=== PASSAGE PROVIDED ===
——————

Frequency Visualizations

require(ggplot2)
library(wordcloud)

##subset top 40 rows
term_frequency2 <- term_frequency %>% 
  arrange(desc(term_frequency)) %>%
  head(40)

## Plot a barchart of the most frequent words/phrases 
ggplot(term_frequency2, aes(x=reorder(rn, -term_frequency),y=(term_frequency))) + 
            geom_bar(stat = "identity",width=0.5, 
            aes(fill = term_frequency2$term_frequency)) +
            theme(axis.text.x = element_text(vjust=1,angle=90)) + theme(legend.position="none") +
            geom_text(aes(label=term_frequency), vjust=0,angle=90,size=2.5,hjust=0)+
            labs(title="Most Common Phrases", caption="United States: Inauguration Speeches")

6. Comparison Cloud

These comparison/commonality clouds compare the language used by the 57th (Obama II) and 58th (Trump) Presidents. These visualizations can compare/contrast more than two texts, however.

Adjust N-Gram selction (one or more) in this section

##check structure of the data
#str(inaug_speeches_clean)

###create data table for conversion of free text to charachters
inaug_speeches_clean <- as.data.table(inaug_speeches_clean)

###specify the text column to be used 
text <- inaug_speeches_clean$text_final

###custom stopwords list
custom_stopwords <- (c(stopwords("english"), "otherwords", "a0"))

####################### tokenize using quanteda #####################################
##tokenization and text cleaning
toks <- tokens(text, remove_punct = TRUE,
               remove_symbols = TRUE)
toks <- tokens_tolower(toks)
#toks <- tokens_wordstem(toks, language = quanteda_options("language_stemmer"))
toks <- tokens_remove(toks, custom_stopwords)
###create n-grams, specify size (sparsity/computing power are a consideration here)

——————

=== DATASET EXCERPTS ===
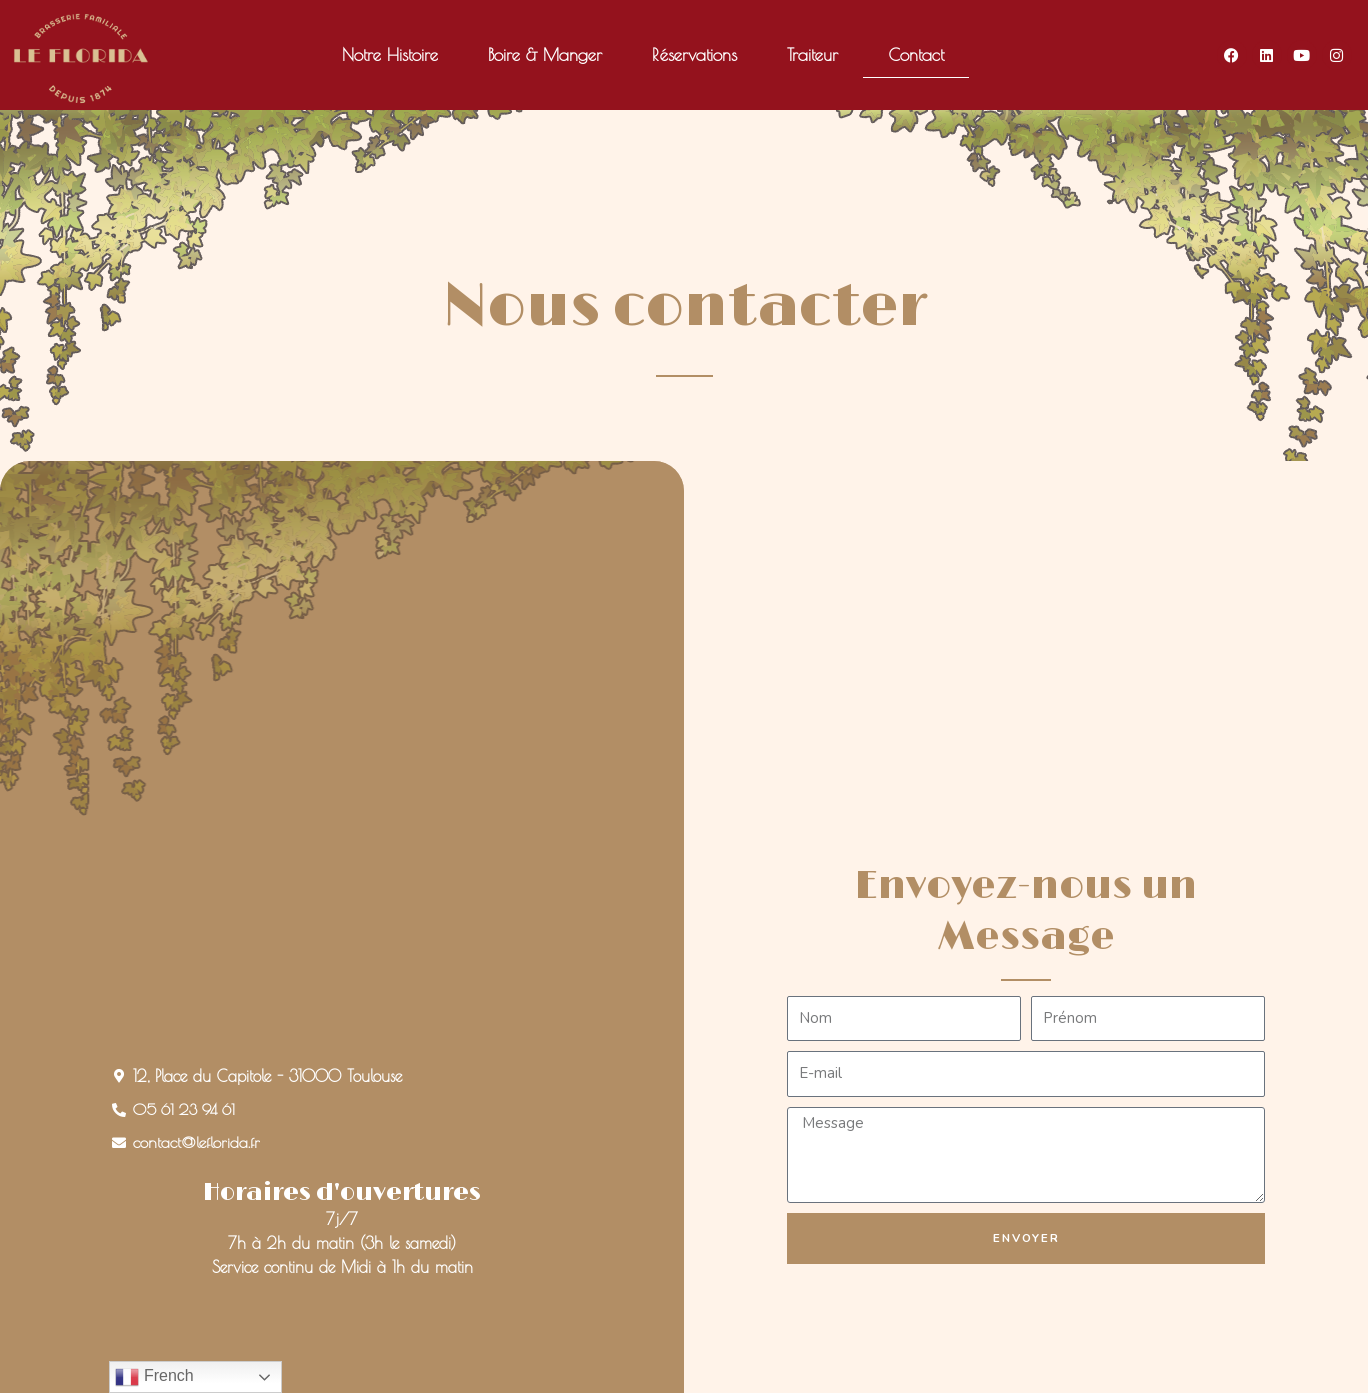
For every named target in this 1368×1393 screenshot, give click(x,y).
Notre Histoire (390, 55)
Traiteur (812, 55)
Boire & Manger (545, 55)
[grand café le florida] (342, 890)
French (154, 1377)
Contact (916, 55)
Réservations (694, 55)
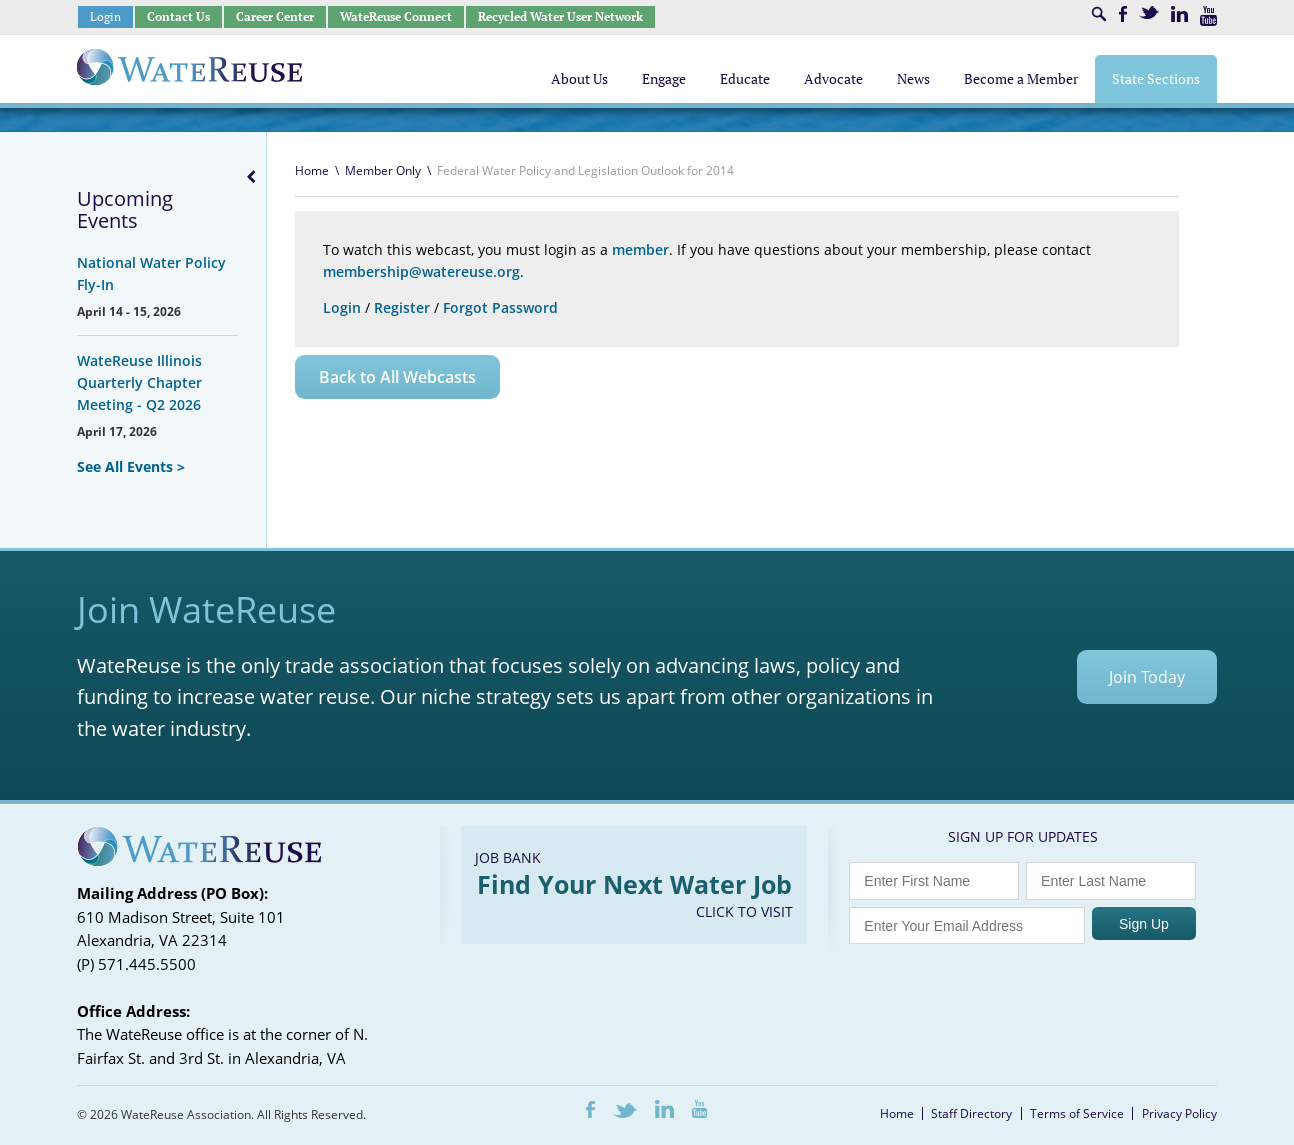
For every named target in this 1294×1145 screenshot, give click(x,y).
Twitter (1149, 12)
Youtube (1208, 16)
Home (312, 170)
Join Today (1147, 677)
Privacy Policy (1179, 1113)
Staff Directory (971, 1113)
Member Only (383, 170)
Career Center (275, 16)
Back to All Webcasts (397, 377)
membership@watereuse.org (421, 271)
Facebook (1123, 14)
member (640, 249)
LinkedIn (1179, 14)
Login (105, 16)
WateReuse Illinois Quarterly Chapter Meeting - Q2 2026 (139, 382)
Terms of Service (1077, 1113)
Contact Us (178, 16)
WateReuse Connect (396, 16)
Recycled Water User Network (560, 16)
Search (1099, 14)
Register (402, 307)
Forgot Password (500, 307)
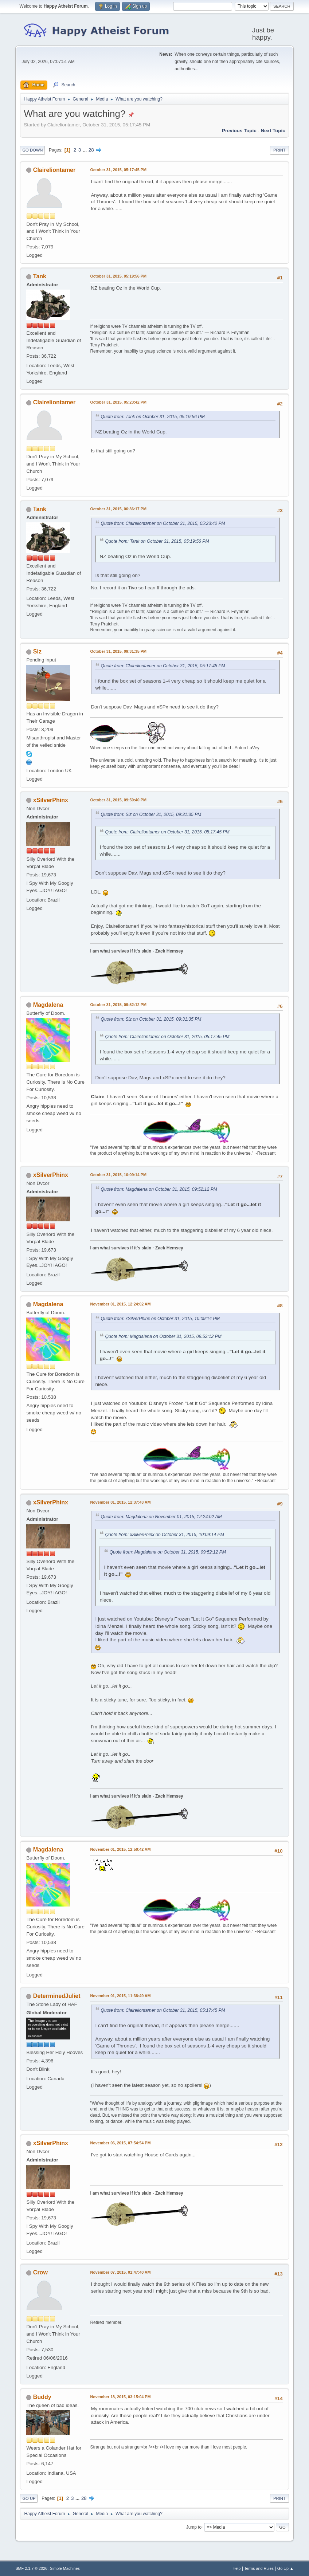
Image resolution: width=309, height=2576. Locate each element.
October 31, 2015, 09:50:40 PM (118, 800)
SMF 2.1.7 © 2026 (31, 2568)
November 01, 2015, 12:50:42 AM (120, 1849)
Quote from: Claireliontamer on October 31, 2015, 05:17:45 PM (163, 665)
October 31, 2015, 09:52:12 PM (118, 1004)
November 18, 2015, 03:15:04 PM (120, 2397)
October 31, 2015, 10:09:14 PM (118, 1175)
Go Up (28, 2498)
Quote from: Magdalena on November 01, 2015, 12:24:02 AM (161, 1516)
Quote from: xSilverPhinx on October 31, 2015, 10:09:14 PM (160, 1318)
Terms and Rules (259, 2568)
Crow (40, 2272)
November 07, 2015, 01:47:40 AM (120, 2272)
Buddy (42, 2397)
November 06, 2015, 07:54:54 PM (120, 2143)
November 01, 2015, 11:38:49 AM (120, 1996)
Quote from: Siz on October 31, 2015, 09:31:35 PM (151, 814)
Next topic (273, 130)
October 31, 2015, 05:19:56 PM (118, 276)
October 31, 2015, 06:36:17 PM (118, 509)
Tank (39, 276)
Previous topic (239, 130)
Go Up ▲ (285, 2568)
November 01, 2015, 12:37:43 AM (120, 1502)
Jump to (194, 2526)
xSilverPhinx (50, 800)
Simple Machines (65, 2568)
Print (279, 150)
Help (236, 2568)
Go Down (32, 150)
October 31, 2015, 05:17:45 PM (118, 170)
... (85, 150)
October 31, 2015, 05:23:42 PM (118, 402)
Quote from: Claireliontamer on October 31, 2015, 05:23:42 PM (163, 523)
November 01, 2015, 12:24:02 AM (120, 1304)
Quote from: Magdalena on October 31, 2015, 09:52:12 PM (159, 1189)
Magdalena (48, 1005)
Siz (37, 651)
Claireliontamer (54, 170)
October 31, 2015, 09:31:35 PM (118, 651)
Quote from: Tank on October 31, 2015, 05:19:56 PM (152, 416)
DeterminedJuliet (57, 1996)
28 (91, 150)
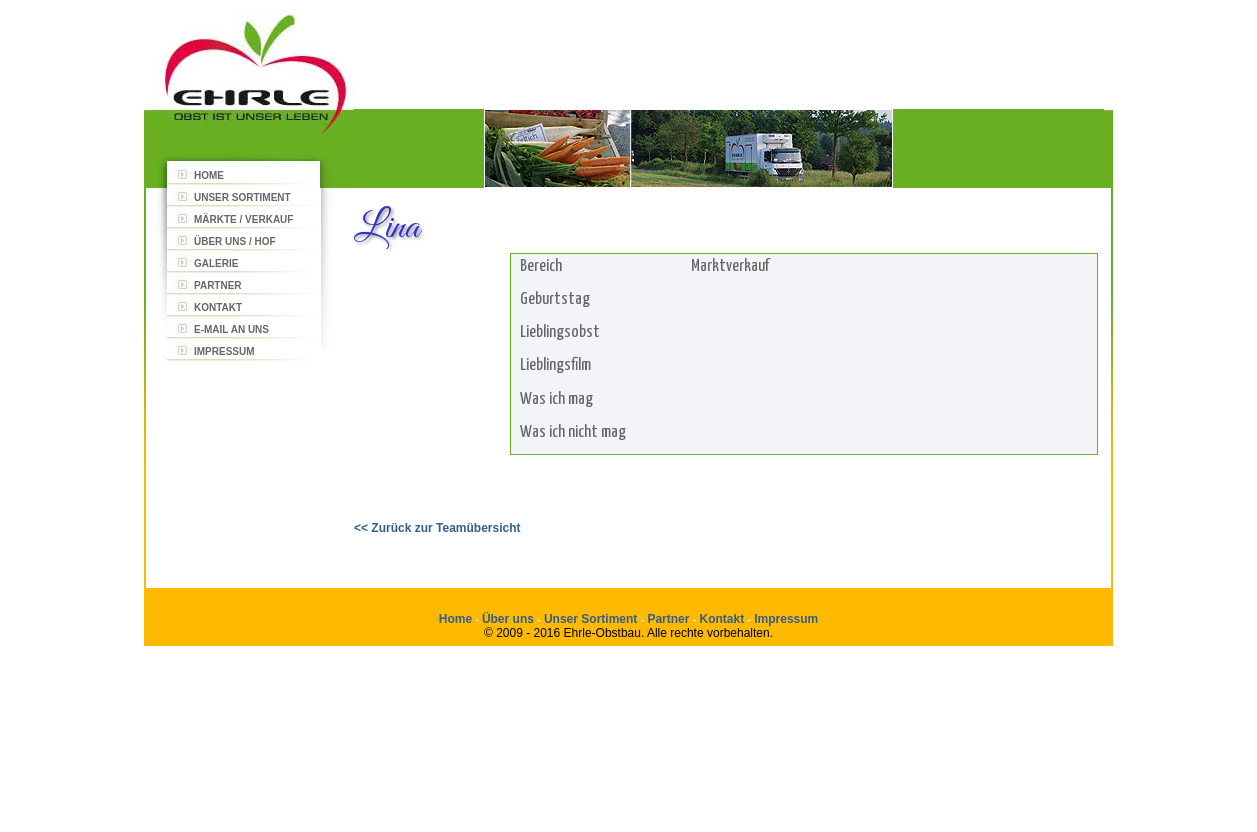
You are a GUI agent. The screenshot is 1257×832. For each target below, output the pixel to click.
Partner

——————

=== GIVEN INSTRUCTION 1 ===
Translate this sentence from the R walkthrough into Spanish: "These comparison/commonality clouds compare the language used by the 57th (Obama II) and 58th (Trump) Presidents."
=== GIVEN INSTRUCTION 2 ===
Please return the lines of the entries, starting at their first line and stopping after the line that contains "member (640, 249)", with both of those lines included. Leave the pictures out.
The R walkthrough and the entries are unrelated material.

=== TASK SOLUTION 1 ===
Estas nubes de comparación/de elementos comunes comparan el lenguaje utilizado por los presidentes 57.º (Obama II) y 58.º (Trump).

=== TASK SOLUTION 2 ===
For every named target in this 1368×1393 screenshot, give click(x,y).
Notre Histoire (390, 55)
Traiteur (812, 55)
Boire & Manger (545, 55)
[grand café le florida] (342, 890)
French (154, 1377)
Contact (916, 55)
Réservations (694, 55)
For every named target in this 1294×1145 screenshot, give click(x,y).
Twitter (1149, 12)
Youtube (1208, 16)
Home (312, 170)
Join Today (1147, 677)
Privacy Policy (1179, 1113)
Staff Directory (971, 1113)
Member Only (383, 170)
Career Center (275, 16)
Back to All Webcasts (397, 377)
membership@watereuse.org (421, 271)
Facebook (1123, 14)
member (640, 249)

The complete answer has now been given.